- **Work request**
For the records that follow, please set down exactly the lines between the one holding "Given: Click the Edit link for SDK location" and the one holding "989x680 pixels.", inclusive, and only those.

START Dataset entries

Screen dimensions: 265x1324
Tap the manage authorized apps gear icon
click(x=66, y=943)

END Dataset entries
START Dataset entries

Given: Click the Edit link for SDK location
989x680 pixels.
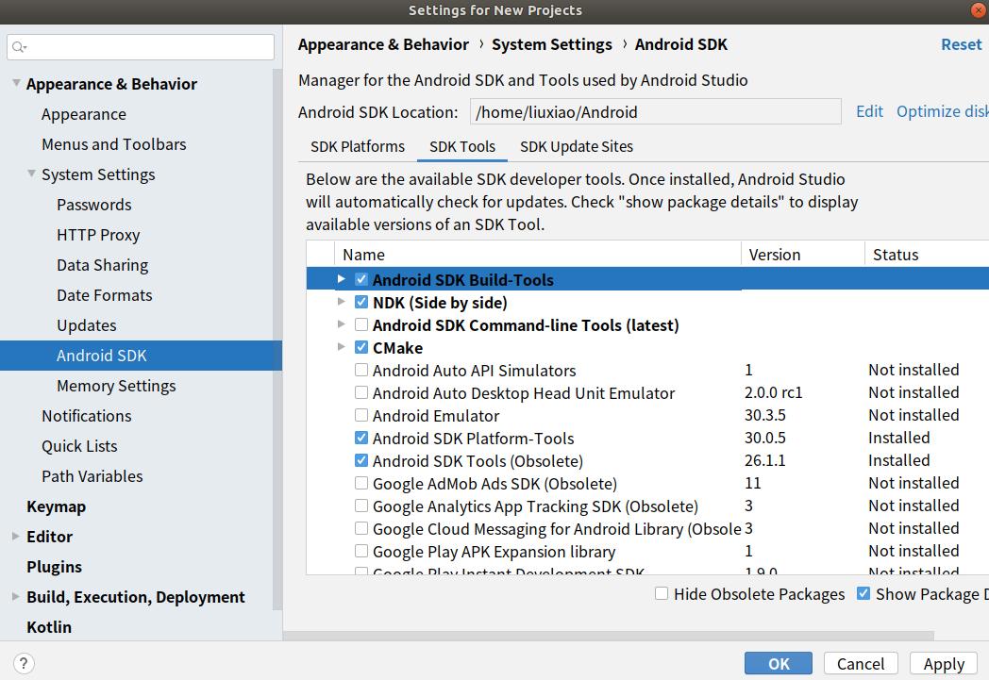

END Dataset entries

- **Completed exercise**
Given: Click the Edit link for SDK location
989x680 pixels.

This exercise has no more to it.